- [Exercise aim] Find the word "agent" in the records below. List each line containing it.

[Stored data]
'''
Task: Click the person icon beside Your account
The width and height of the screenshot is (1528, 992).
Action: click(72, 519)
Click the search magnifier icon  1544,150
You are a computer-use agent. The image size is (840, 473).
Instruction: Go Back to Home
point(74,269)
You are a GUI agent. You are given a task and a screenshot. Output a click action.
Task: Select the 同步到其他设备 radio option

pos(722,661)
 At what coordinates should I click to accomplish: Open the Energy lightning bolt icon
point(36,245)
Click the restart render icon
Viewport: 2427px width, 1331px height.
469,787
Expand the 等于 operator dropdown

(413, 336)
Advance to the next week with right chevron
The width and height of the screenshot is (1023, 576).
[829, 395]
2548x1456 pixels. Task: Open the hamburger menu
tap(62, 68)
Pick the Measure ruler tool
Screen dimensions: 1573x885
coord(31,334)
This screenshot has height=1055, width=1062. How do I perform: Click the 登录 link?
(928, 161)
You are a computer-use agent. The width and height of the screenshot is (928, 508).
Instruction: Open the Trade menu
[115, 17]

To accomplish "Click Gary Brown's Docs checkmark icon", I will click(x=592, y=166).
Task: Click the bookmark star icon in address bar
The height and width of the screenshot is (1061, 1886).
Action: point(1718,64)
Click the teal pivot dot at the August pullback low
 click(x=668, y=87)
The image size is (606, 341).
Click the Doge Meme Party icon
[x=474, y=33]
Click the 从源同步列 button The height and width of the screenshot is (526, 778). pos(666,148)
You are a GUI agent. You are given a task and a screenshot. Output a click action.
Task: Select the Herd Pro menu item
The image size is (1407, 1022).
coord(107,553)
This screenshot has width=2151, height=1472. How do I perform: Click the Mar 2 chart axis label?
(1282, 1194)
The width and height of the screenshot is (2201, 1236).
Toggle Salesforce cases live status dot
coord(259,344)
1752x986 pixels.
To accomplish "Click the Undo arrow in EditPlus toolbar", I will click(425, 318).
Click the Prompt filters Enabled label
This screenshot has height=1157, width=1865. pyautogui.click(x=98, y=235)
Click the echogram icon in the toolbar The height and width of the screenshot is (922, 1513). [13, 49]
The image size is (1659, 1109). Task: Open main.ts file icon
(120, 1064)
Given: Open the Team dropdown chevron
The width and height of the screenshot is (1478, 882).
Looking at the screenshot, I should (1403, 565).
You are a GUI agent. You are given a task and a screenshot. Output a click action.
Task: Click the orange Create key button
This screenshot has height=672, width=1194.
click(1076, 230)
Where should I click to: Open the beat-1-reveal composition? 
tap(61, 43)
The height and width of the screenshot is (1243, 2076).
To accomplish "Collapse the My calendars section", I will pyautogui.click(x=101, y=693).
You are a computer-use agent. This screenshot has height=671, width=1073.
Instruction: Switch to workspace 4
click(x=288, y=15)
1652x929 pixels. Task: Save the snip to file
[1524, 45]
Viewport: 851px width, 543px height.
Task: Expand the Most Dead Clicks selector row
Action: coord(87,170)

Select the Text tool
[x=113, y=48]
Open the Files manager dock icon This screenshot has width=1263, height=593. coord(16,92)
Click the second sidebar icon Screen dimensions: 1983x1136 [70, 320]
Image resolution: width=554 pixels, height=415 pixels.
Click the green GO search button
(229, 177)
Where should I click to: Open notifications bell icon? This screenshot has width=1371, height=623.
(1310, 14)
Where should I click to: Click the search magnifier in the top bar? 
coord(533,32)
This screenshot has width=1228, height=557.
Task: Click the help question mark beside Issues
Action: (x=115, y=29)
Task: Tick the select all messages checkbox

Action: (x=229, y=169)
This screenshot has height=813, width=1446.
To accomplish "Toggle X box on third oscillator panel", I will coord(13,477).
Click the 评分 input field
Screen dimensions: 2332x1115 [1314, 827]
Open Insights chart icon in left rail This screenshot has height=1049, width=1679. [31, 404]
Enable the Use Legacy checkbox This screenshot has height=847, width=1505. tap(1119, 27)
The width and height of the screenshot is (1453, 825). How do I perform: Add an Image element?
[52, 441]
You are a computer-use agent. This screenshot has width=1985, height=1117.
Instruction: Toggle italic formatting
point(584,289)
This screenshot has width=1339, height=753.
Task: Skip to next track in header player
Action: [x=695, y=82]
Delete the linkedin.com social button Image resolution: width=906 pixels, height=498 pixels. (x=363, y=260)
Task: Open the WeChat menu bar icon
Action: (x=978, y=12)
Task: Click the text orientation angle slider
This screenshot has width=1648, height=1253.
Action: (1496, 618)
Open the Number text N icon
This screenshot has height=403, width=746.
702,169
'''
- [Solution to this problem]
You are a computer-use agent. The image size is (840, 473).
You are a GUI agent. You are given a task and a screenshot. Output a click action.
You are a computer-use agent. The width and height of the screenshot is (928, 508).
You are a GUI agent. You are given a task and a screenshot. Output a click action.
You are a GUI agent. You are given a task and a screenshot. Output a click action.
You are a computer-use agent. This screenshot has height=671, width=1073.
You are a computer-use agent. This screenshot has width=1985, height=1117.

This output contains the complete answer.